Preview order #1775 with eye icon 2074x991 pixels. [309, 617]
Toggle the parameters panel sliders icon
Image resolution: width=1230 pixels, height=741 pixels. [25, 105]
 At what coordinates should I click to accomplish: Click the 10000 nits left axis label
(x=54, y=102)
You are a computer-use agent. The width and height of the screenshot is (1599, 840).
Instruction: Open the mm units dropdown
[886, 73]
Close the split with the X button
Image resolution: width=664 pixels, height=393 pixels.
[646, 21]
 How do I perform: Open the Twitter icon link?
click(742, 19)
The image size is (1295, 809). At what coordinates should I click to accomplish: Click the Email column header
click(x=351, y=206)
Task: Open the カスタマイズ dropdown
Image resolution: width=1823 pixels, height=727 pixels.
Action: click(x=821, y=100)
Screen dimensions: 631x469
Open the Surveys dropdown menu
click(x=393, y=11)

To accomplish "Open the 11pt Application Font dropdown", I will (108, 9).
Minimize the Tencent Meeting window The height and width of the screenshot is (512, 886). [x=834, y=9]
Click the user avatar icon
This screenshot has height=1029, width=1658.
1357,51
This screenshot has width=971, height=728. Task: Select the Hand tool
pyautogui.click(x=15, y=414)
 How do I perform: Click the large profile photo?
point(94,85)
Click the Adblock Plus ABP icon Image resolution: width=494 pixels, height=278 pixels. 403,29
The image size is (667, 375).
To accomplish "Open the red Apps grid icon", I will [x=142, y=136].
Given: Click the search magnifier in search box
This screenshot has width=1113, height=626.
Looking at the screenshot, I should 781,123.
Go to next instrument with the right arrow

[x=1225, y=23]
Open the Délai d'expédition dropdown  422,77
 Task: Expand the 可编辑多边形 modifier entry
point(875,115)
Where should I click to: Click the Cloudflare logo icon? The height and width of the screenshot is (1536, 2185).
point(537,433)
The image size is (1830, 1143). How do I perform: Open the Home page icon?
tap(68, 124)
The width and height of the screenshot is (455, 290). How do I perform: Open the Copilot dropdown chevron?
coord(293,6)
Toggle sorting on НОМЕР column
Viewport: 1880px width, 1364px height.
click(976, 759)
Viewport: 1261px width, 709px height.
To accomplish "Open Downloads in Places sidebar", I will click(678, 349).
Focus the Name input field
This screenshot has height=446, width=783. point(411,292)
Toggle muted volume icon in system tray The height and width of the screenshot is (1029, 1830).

◆ **TASK DIRECTIONS**
Repeat the data word for word. Leave nothing out.

◆ **EXERCISE SOLUTION**
Preview order #1775 with eye icon 2074x991 pixels. [309, 617]
Toggle the parameters panel sliders icon
Image resolution: width=1230 pixels, height=741 pixels. [25, 105]
 At what coordinates should I click to accomplish: Click the 10000 nits left axis label
(x=54, y=102)
You are a computer-use agent. The width and height of the screenshot is (1599, 840).
Instruction: Open the mm units dropdown
[886, 73]
Close the split with the X button
Image resolution: width=664 pixels, height=393 pixels.
[646, 21]
 How do I perform: Open the Twitter icon link?
click(742, 19)
The image size is (1295, 809). At what coordinates should I click to accomplish: Click the Email column header
click(x=351, y=206)
Task: Open the カスタマイズ dropdown
Image resolution: width=1823 pixels, height=727 pixels.
Action: click(x=821, y=100)
Screen dimensions: 631x469
Open the Surveys dropdown menu
click(x=393, y=11)

To accomplish "Open the 11pt Application Font dropdown", I will (108, 9).
Minimize the Tencent Meeting window The height and width of the screenshot is (512, 886). [x=834, y=9]
Click the user avatar icon
This screenshot has height=1029, width=1658.
1357,51
This screenshot has width=971, height=728. Task: Select the Hand tool
pyautogui.click(x=15, y=414)
 How do I perform: Click the large profile photo?
point(94,85)
Click the Adblock Plus ABP icon Image resolution: width=494 pixels, height=278 pixels. 403,29
The image size is (667, 375).
To accomplish "Open the red Apps grid icon", I will [x=142, y=136].
Given: Click the search magnifier in search box
This screenshot has width=1113, height=626.
Looking at the screenshot, I should 781,123.
Go to next instrument with the right arrow

[x=1225, y=23]
Open the Délai d'expédition dropdown  422,77
 Task: Expand the 可编辑多边形 modifier entry
point(875,115)
Where should I click to: Click the Cloudflare logo icon? The height and width of the screenshot is (1536, 2185).
point(537,433)
The image size is (1830, 1143). How do I perform: Open the Home page icon?
tap(68, 124)
The width and height of the screenshot is (455, 290). How do I perform: Open the Copilot dropdown chevron?
coord(293,6)
Toggle sorting on НОМЕР column
Viewport: 1880px width, 1364px height.
click(976, 759)
Viewport: 1261px width, 709px height.
To accomplish "Open Downloads in Places sidebar", I will click(678, 349).
Focus the Name input field
This screenshot has height=446, width=783. point(411,292)
Toggle muted volume icon in system tray The height and width of the screenshot is (1029, 1830).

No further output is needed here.